YOUR TASK> Edit the material between the line holding "Click the chevron in" and the line holding "point(283,1090)", inclusive, replacing "Where should I click to" with "Where do I click to" and leaving everything else unchanged. Give only those lines.

RECORDED INFORMATION>
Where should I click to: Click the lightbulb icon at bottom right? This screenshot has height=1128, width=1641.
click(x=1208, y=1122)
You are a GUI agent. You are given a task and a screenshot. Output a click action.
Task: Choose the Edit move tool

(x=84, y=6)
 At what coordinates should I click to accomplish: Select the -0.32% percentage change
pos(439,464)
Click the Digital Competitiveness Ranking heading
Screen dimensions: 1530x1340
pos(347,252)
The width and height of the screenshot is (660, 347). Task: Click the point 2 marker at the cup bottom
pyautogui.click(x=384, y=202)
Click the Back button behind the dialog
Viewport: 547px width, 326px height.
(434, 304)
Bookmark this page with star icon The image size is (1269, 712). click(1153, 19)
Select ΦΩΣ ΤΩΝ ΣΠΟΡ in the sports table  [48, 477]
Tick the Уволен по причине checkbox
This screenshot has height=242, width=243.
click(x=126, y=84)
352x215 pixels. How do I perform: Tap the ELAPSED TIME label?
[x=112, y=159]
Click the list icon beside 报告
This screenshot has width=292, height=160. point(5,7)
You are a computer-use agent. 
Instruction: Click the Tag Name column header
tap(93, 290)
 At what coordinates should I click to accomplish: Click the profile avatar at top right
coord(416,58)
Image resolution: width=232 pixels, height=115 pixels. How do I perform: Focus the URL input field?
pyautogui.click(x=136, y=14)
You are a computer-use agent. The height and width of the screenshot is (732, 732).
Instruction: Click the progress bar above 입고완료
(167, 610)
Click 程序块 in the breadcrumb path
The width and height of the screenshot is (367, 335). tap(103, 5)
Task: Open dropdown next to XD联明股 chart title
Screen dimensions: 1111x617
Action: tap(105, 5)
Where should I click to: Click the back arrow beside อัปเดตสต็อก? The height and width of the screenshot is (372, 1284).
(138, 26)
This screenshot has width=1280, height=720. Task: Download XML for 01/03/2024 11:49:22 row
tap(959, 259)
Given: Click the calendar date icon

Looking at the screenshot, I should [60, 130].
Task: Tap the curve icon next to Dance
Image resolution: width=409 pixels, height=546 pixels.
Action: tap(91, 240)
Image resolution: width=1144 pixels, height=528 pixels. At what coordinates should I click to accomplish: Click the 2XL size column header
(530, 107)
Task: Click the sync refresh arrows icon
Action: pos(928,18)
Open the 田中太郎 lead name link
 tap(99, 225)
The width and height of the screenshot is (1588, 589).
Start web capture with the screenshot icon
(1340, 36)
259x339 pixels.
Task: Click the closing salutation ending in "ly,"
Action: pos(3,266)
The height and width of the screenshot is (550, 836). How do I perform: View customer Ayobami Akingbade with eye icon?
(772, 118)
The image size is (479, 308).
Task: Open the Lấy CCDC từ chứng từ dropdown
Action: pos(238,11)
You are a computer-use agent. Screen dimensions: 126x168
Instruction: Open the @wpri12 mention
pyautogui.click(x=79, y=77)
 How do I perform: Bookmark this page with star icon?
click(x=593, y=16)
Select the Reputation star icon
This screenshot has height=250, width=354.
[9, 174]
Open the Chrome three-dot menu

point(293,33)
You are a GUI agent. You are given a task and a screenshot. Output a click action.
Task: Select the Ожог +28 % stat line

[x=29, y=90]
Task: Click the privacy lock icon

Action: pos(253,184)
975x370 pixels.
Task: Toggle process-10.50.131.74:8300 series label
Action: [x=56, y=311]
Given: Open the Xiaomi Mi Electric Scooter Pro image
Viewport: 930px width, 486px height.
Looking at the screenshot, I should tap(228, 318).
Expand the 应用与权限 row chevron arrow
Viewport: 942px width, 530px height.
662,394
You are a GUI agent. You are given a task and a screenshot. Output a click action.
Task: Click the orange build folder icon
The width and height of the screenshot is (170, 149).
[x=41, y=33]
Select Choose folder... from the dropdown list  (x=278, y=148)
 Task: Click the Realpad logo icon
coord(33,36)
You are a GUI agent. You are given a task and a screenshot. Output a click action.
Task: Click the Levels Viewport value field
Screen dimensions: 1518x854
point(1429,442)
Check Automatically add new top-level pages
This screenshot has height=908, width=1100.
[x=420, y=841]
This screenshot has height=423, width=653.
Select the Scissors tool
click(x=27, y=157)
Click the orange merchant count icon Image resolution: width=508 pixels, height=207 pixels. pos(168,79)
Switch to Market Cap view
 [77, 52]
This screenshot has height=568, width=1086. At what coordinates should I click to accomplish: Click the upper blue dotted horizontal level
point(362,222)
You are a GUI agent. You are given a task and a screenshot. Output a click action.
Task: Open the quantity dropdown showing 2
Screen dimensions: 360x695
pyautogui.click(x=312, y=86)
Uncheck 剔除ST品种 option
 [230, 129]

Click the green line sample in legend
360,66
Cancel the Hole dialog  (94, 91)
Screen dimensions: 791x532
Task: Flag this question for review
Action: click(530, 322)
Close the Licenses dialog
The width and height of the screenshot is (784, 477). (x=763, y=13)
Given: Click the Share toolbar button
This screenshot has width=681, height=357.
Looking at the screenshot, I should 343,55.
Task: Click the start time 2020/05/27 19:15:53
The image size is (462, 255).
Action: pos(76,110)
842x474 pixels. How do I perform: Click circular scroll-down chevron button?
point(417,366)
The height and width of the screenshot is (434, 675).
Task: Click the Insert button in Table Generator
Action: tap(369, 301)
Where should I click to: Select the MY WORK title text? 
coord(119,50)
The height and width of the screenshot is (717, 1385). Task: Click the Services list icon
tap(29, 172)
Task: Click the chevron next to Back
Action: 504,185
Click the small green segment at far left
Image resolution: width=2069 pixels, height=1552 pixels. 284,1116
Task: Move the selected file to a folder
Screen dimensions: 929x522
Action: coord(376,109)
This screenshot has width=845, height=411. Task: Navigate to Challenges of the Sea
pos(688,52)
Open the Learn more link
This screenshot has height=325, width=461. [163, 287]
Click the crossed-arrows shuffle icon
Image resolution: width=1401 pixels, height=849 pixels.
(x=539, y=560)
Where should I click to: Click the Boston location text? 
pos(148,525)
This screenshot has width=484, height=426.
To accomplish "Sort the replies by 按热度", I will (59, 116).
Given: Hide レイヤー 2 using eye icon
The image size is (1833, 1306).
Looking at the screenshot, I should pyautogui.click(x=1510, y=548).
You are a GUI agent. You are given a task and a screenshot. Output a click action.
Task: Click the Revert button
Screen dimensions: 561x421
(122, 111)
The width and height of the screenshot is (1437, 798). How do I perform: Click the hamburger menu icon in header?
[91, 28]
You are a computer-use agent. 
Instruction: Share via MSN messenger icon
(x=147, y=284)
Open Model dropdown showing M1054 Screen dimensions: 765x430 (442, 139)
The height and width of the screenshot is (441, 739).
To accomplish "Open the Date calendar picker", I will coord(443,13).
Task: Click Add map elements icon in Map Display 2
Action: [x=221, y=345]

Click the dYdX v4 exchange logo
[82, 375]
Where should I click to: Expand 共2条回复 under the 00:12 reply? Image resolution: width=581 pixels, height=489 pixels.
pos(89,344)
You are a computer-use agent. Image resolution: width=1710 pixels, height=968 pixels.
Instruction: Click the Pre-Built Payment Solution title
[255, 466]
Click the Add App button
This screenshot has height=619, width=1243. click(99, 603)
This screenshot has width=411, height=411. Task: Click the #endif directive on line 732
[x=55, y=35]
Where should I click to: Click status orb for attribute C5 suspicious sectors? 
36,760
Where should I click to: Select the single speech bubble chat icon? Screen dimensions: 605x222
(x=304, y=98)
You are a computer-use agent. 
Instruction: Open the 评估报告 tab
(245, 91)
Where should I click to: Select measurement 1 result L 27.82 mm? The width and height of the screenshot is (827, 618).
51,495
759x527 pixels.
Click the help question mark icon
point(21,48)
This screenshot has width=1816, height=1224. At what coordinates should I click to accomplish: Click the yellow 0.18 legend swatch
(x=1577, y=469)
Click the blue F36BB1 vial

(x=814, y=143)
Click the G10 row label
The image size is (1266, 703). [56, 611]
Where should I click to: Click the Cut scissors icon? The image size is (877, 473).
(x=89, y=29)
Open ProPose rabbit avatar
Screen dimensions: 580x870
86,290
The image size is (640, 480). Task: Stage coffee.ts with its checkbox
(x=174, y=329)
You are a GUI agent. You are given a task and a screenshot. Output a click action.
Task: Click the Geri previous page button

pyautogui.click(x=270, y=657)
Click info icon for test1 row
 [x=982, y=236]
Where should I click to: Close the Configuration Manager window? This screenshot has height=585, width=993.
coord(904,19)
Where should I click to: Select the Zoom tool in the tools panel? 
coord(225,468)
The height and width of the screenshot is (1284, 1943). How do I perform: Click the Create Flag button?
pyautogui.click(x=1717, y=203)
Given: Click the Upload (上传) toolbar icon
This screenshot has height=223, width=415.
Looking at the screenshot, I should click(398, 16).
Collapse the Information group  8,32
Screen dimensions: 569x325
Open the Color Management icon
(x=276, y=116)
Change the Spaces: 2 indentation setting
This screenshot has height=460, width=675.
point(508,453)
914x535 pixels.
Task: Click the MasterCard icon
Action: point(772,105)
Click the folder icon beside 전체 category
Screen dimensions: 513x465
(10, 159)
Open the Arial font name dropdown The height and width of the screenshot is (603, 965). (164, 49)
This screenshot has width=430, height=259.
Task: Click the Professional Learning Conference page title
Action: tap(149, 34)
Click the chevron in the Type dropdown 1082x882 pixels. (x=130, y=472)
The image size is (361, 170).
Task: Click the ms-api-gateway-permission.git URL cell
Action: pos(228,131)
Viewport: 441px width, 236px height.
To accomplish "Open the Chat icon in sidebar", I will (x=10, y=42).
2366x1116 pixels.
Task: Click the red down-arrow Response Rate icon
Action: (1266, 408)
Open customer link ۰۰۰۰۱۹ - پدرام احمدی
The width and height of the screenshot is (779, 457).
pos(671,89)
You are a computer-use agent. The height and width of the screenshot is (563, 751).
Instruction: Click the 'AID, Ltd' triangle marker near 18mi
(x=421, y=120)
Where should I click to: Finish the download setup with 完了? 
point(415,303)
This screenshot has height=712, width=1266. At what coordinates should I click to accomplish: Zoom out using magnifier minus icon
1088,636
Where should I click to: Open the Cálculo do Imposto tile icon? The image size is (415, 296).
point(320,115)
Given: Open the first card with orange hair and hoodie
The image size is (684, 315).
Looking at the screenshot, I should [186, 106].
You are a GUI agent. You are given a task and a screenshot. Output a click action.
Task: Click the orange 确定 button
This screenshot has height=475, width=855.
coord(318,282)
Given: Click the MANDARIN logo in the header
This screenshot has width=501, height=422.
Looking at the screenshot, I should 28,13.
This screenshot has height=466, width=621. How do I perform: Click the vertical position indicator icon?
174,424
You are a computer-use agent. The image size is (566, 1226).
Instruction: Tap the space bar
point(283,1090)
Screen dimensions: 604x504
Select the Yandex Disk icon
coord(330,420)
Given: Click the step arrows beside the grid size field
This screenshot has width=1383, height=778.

RESULT OF THIS TASK>
Click the chevron in the Type dropdown 1082x882 pixels. (x=130, y=472)
The image size is (361, 170).
Task: Click the ms-api-gateway-permission.git URL cell
Action: pos(228,131)
Viewport: 441px width, 236px height.
To accomplish "Open the Chat icon in sidebar", I will (x=10, y=42).
2366x1116 pixels.
Task: Click the red down-arrow Response Rate icon
Action: (1266, 408)
Open customer link ۰۰۰۰۱۹ - پدرام احمدی
The width and height of the screenshot is (779, 457).
pos(671,89)
You are a computer-use agent. The height and width of the screenshot is (563, 751).
Instruction: Click the 'AID, Ltd' triangle marker near 18mi
(x=421, y=120)
Where do I click to: Finish the download setup with 完了? 
point(415,303)
This screenshot has height=712, width=1266. At what coordinates should I click to accomplish: Zoom out using magnifier minus icon
1088,636
Where do I click to: Open the Cálculo do Imposto tile icon? The image size is (415, 296).
point(320,115)
Given: Open the first card with orange hair and hoodie
The image size is (684, 315).
Looking at the screenshot, I should [186, 106].
You are a GUI agent. You are given a task and a screenshot. Output a click action.
Task: Click the orange 确定 button
This screenshot has height=475, width=855.
coord(318,282)
Given: Click the MANDARIN logo in the header
This screenshot has width=501, height=422.
Looking at the screenshot, I should 28,13.
This screenshot has height=466, width=621. How do I perform: Click the vertical position indicator icon?
174,424
You are a computer-use agent. The image size is (566, 1226).
Instruction: Tap the space bar
point(283,1090)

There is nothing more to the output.